We're now in the era of digital recording and if we exclude the fabulously expensive open-reel studio digital multitracks for the moment, we are left with DAT or Digital Audio Tape. This records the music as a sequence of numbers in much the same way as the tape machines used to store computer programs — but much faster. To achieve this speed, the current DAT machines use a rotating head rather like that in a video recorder which scans diagonal stripes across the tape's surface. This has the same effect as a tape speed of around ten feet per second, even though the tape itself moves very slowly. The outcome is a tiny cassette, even smaller than a conventional Compact Cassette that can hold up to two hours or more of CD quality sound.
To make good recordings, a tape machine must be kept clean, be it analogue or digital, open-reel or cassette. DAT machines can be cleaned by using a special head cleaning cassette but for analogue machines, you can't beat a bottle of head cleaning alcohol (isopropyl alcohol) and a few cotton buds. You simply use an alcohol soaked swab to thoroughly wipe the heads and all other metal parts in the tape path and then use the dry end to remove any excess. Leave the machine to dry out for a minute or two and than play your tape.

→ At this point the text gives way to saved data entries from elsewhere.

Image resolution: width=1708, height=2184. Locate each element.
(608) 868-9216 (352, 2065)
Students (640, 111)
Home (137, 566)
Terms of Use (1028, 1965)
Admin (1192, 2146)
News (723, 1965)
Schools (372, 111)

Cleaning should be carried out before each important recording because tiny particles from the surface of the tape stick to the head and prevent the tape from running over it smoothly. If left unattended, you'll soon find that your tapes sound dull and may even suffer fron dropout — a random fading of the sound. An added incentive to clean your heads is that it extends the head life considerably and on a multitrack machine, the heads may account for up to half the total cost!
Tape machines should be demagnetised every month or so to prevent the build up of a permanent magnetic field which can even damage existing recordings as well as degrading the quality of new ones. For cassette machines, the electronic demagnetisers built into cassette shells works very well and are easy to use. For open reel, a hand held demagnetiser is essential and you should read the instructions very carefully before using it.
How you store your tape will greatly affect its life. About the worst thing you can do is leave cassettes on the parcel shelf of your car on a sunny day as the heat will eventually spoil the recordings and may even warp the cassette shell itself. Tapes prefer to be stored at a fairly constant room temperature without ever getting very hot or very cold. A cupboard in your bedroom is ideal.
Tapes also hate dust because it gets between the tape and the head causing loss of tone, dropout and accelerated head wear. Cassettes should be put back in their storage cases while open-reel tapes should be stored in plastic bags before being replaced in their boxes and stored stood on end. Professional tape stores are temperature and humidity controlled but for the home user, a little common sense goes a long way.
It's also a good idea to wind open-reel tapes right through at play speed before storage to ensure that the tape is neatly wound. This prevents the edges sticking out where they can easily be damaged — particularly serious if you use a narrow format multitrack machine, as you could damage the outside tracks to the extent where serious dropouts occur.
Tapes are a magnetic recording medium so another way to guarantee problems is to store them close to magnets. Always keep your tapes at least a couple of feet away from speakers and try to anticipate less obvious sources of high intensity magnetism such as guitar pickups, electrical equipment with transformers such as power amps and effects and, of course, TV sets.
Simple eh? Absorb all of this and you'll get the best out of whatever tape you choose to use. All you've got to do then is record some great music. Well, it couldn't all be this easy could it?